◆ **EXERCISE PROMPT**:
Give back, word for word, the lines in the listing below from the one holding "Apps (11, 2489)" down to the one holding "Privacy Policy (187, 2556)", both ends included.

◆ **RECORDS TO USE**:
———
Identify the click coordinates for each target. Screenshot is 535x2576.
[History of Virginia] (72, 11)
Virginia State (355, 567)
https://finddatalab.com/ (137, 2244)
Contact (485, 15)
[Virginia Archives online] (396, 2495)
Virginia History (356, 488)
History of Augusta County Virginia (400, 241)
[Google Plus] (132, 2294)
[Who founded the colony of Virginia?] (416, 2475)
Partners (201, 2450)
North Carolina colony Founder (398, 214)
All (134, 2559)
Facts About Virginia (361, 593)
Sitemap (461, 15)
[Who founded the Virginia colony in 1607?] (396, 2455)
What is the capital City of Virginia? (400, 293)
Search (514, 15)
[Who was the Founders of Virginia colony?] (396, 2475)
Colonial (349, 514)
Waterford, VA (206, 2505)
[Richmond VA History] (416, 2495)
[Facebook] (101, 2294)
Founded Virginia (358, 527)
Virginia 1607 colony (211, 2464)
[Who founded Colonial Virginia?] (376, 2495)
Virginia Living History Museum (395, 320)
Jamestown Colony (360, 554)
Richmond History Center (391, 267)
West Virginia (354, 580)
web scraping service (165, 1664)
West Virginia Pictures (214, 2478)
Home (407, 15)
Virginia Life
———
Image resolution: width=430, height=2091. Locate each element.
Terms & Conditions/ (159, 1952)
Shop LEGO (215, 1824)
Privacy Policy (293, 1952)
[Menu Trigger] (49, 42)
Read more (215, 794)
———
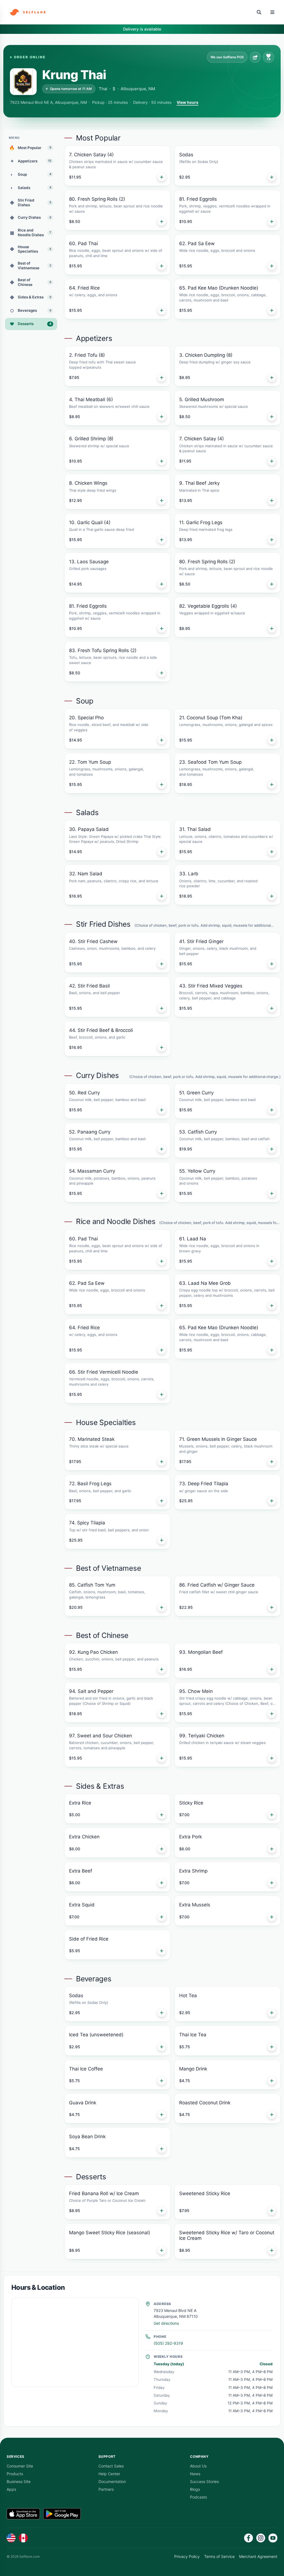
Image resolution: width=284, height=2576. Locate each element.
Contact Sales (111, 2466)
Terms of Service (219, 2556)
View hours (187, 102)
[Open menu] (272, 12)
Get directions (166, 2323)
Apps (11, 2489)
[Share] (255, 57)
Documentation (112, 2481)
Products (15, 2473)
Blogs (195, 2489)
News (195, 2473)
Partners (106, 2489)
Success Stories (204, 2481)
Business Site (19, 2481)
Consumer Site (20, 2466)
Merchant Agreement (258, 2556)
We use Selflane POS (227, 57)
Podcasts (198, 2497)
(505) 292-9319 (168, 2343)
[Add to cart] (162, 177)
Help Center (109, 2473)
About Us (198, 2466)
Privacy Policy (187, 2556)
———
◆ **ANSWER TO THE EXERCISE**:
Apps (11, 2489)
[Share] (255, 57)
Documentation (112, 2481)
Products (15, 2473)
Blogs (195, 2489)
News (195, 2473)
Partners (106, 2489)
Success Stories (204, 2481)
Business Site (19, 2481)
Consumer Site (20, 2466)
Merchant Agreement (258, 2556)
We use Selflane POS (227, 57)
Podcasts (198, 2497)
(505) 292-9319 (168, 2343)
[Add to cart] (162, 177)
Help Center (109, 2473)
About Us (198, 2466)
Privacy Policy (187, 2556)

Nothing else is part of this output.